Last month, StartU featured EquBot, who is democratizing the use of artificial intelligence (A.I.) in the investment process. They’re giving retail investors access to the power of A.I. with two ETF products that trade on the New York Stock Exchange Arca as AIEQ and AIIQ. Both EquBot and Titan are on a mission to make sophisticated investing products available to everyone.

Titan co-founders (from left to right): Max Bernardy, Joe Percoco and Clayton Gardner

A Shared Dissonance

Clay Gardner and Joe Percoco met on their first day as undergraduate students at Wharton. A group project in Management 100 brought them together, and the rest was history. Though both pursuing different dual degrees, Clay in Engineering and Finance, and Joe in Economics and International Studies, they each pursued careers in finance after school and wound up working for hedge funds managing billions of dollars.

“We had each spent four or five years working for elite institutions, but ultimately we were frustrated that the way we were investing ourselves and telling our family and friends to invest…was just dramatically different than the options and experience that we were building for our clients.”

– Clayton Gardner, Co-Founder of Titan

They both left their jobs in the spring of 2017 and set out to democratize wealth management. They didn’t know exactly how it would be done at first, so they spent six months building app prototypes and sending screenshots to their friends and family. It was during this time that they met their third co-founder, Max Bernardy, who had a degree in Computer Science from Stanford University and had also spent time building software for a hedge fund. Together, the team kept iterating on multiple app prototypes until ultimately landing on Titan.

Up until now, they’ve been operating as a team of three. Joe is more focused on the overall vision for the company and asking questions like why a product should exist, while Clay specializes in implementation and Max in software. They just hired their first non-founder engineer, and with the recent funds raised, they plan to make careful, strategic hires to enhance their video content offering and drive user growth through cost-effective strategies like search engine optimization.

A Hedge Fund is Only the Beginning

Titan has its eyes set on growth.
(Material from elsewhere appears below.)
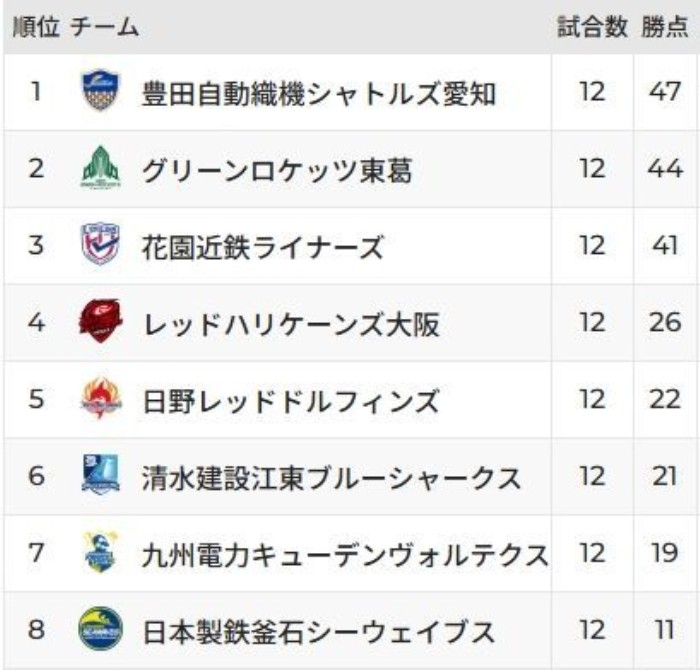Select 花園近鉄ライナーズ team name

[x=262, y=247]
Just last week, they announced an integration with financial management app, Personal Capital, so that the 1.9 million+ users, who use the app to keep track of all of their bank accounts, retirement plans, credit cards and investments in one place, can now also link to a Titan account. This could drive new users into Titan products, while it could also potentially incentivize clients to increase the size of their investments with Titan. And they’re planning more integrations, with Mint up next on the horizon.
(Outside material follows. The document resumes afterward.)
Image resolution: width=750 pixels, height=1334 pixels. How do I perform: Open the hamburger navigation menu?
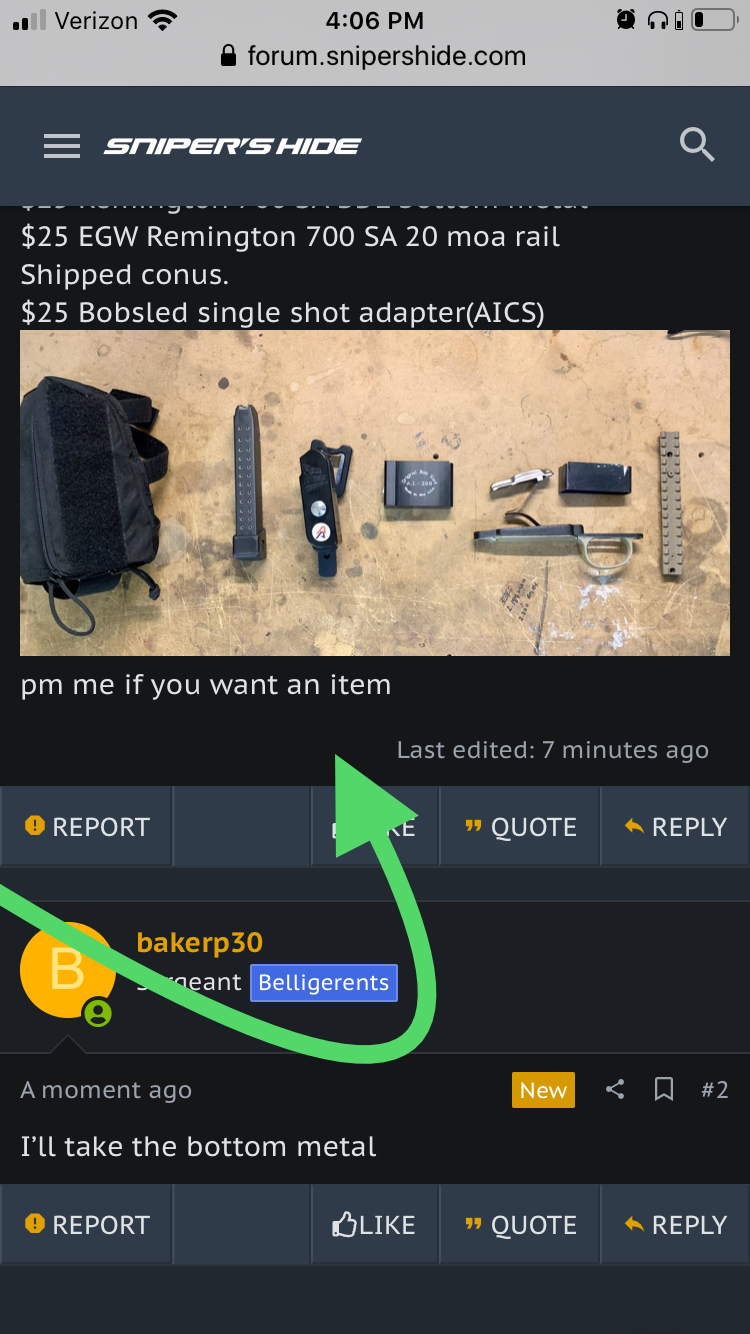click(62, 146)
“Our vision is not just to build a hedge fund for the masses, [it’s] to be the next BlackRock, managing a fleet of investment products, just one of which is this hedge fund product.”

– Clayton Gardner, Co-Founder of Titan

Clay discussed plans to expand not only into other hedge fund strategies, but also other products entirely, like fixed income, cryptocurrency and international equities. Every product decision they make begins with their mission: to make the elite investment experience available to everyone, which is why they are also laser-focused on enhancing the user experience through native video. The team has already experimented with a “one-to-many” video model, while Clay discussed the possibility of adding a feature akin to Instagram stories and even the ability to video chat directly with one’s wealth advisor. They recognize the challenges in scaling the latter as their client base grows, but it’s clear the Titan team is thinking carefully about how to grow this company while staying true to their mission. I’m excited to see where they take it from here.